Hydrogen production by steam reforming of model bio-oil using structured Ni/Al2O3 catalysts

This study focuses on hydrogen production from the steam reforming of model bio-oil over Ni/Al2O3 catalysts prepared in two different geometries (monolith and pellet) using the dip-coating and wet impregnation methods and characterized using Powder X-Ray diffraction, Temperature Programmed Reduction, Scanning Electron Microscopy (SEM) and BET Surface area analysis.
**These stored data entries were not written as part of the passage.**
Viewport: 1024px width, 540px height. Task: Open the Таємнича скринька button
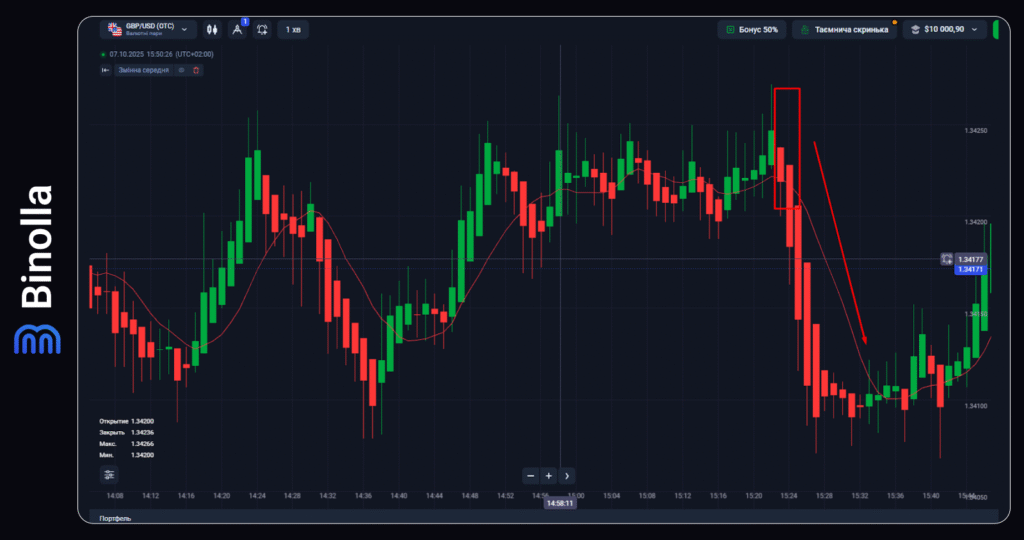[x=845, y=30]
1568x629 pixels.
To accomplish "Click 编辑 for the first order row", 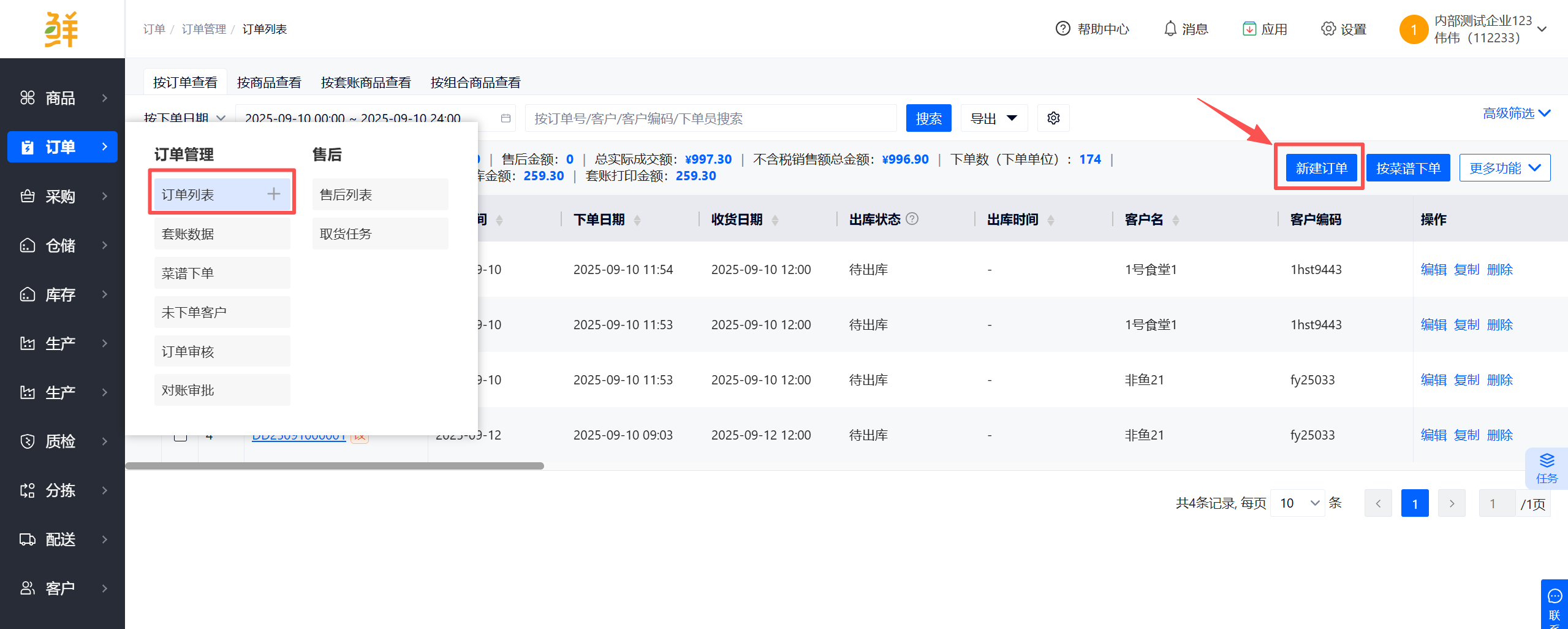I will pos(1433,270).
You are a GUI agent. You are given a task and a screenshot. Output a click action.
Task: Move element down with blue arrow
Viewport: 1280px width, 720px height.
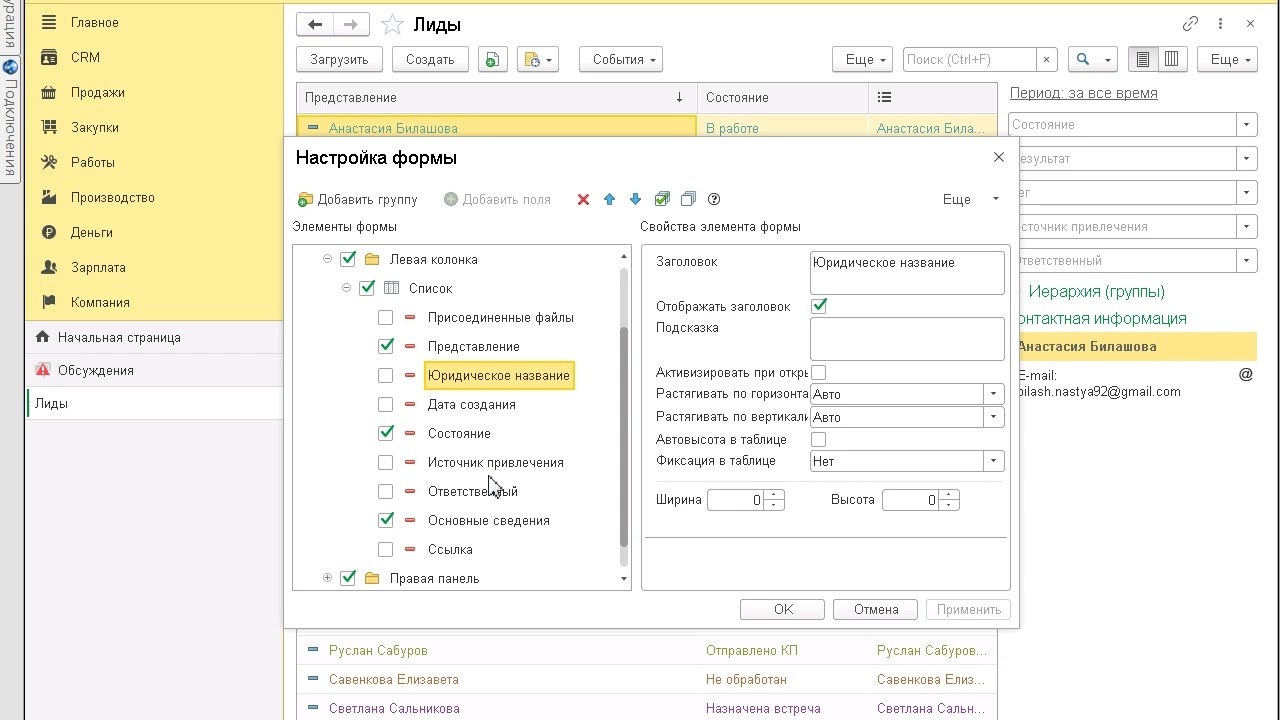pos(635,200)
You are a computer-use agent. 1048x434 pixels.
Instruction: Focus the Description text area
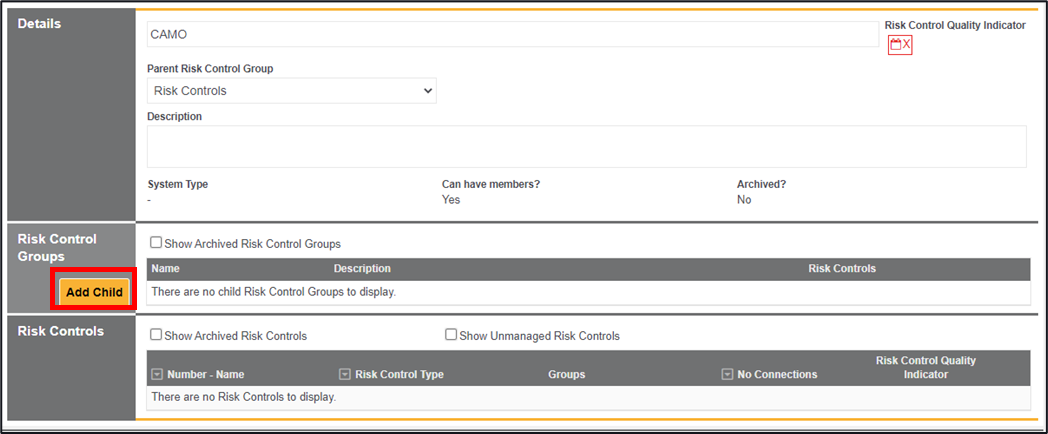click(586, 146)
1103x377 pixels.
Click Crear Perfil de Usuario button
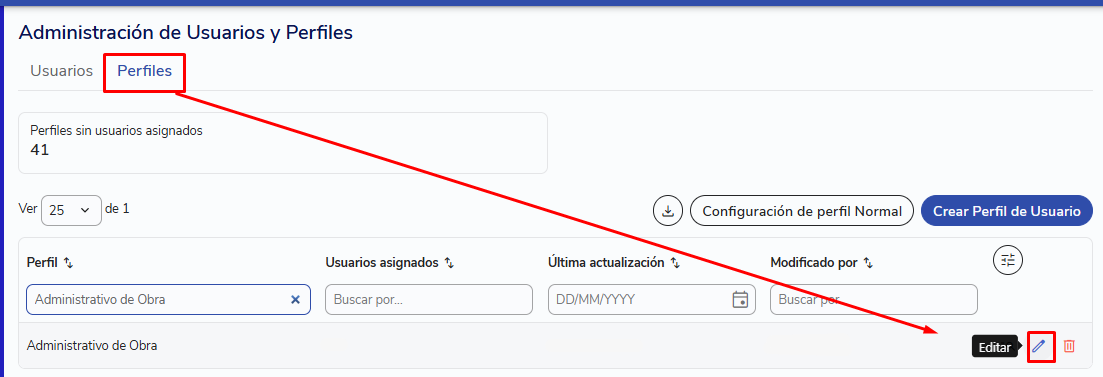coord(1007,210)
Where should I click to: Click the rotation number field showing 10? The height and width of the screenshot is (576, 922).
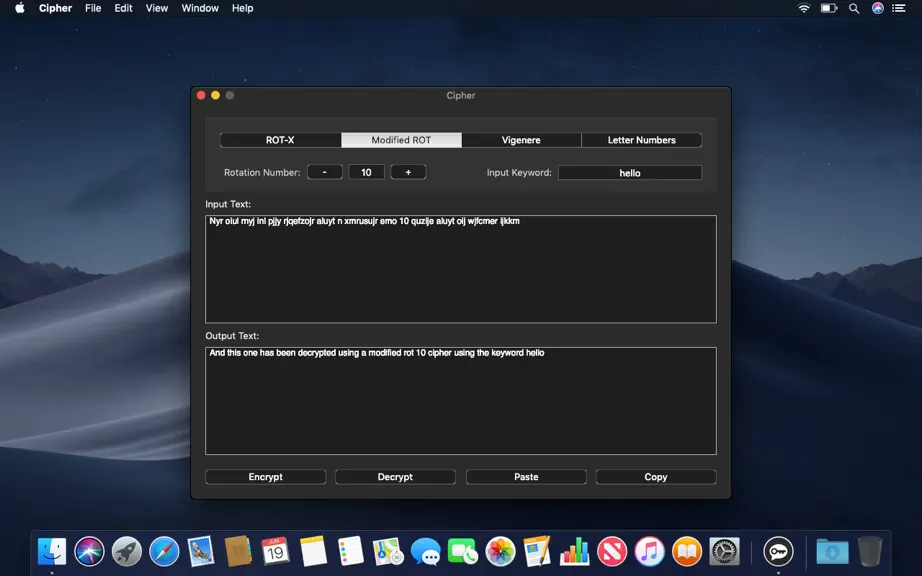click(366, 172)
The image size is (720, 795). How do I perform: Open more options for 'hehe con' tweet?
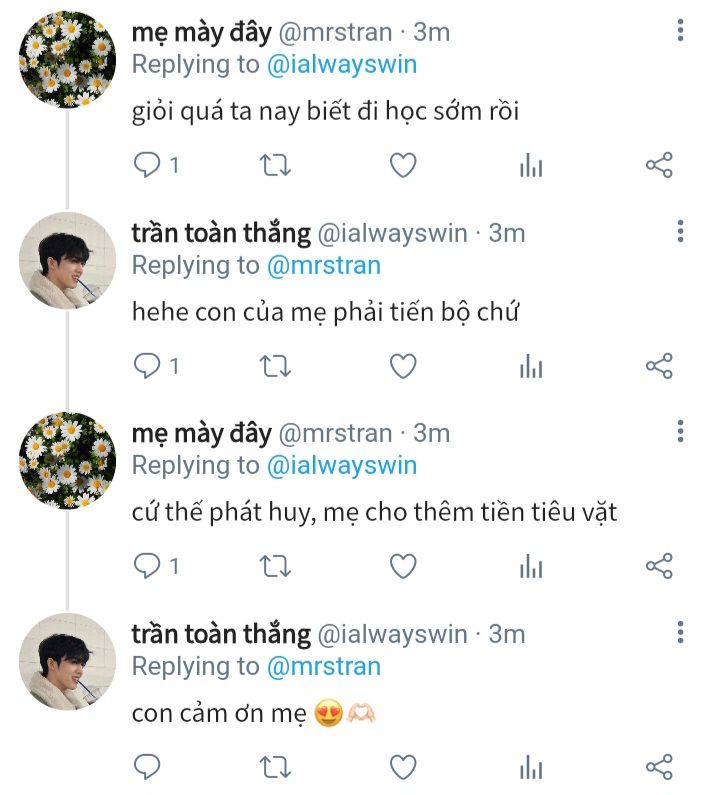tap(680, 232)
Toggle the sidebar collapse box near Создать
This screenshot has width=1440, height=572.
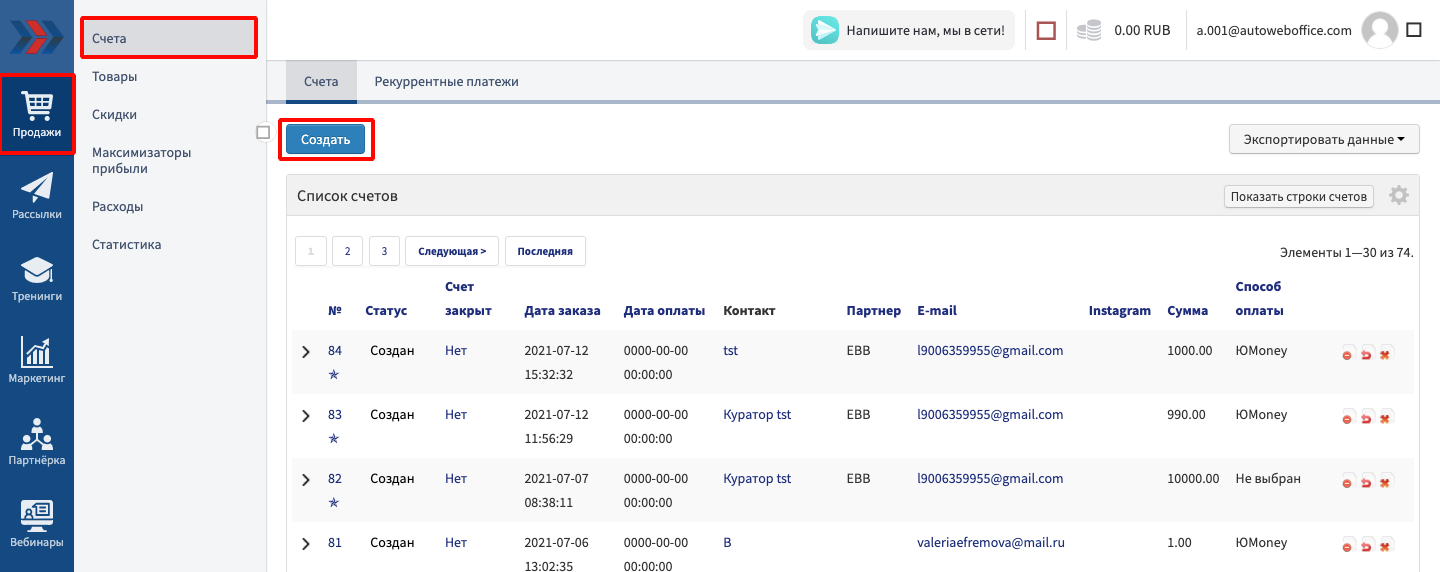coord(263,132)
The effects of the catalyst geometry and reforming temperatures were studied by carrying out experiments at the optimal conditions of T = (823, 923, 1023) K and S/C ratio = 13 determined from the thermodynamic analysis of the process prior to the experiments using the process simulator PRO-II. The experimental results showed high steady state H2 yield corresponding to 2.58 and 1.73 mol (out of 5.13 mol) using monolithic and the pelletized catalysts respectively. The product distribution achieved with the monolithic catalyst was closer to the thermodynamic results suggesting a higher selectivity to hydrogen production.

► Steam reforming of model bio-oil over structured Ni/Al2O3 catalysts. ► Thermodynamic analysis was carried out to identify the optimal reforming conditions. ► High H2 yield corresponding to 2.58 mol was observed over 12% Ni–Al monolithic catalyst.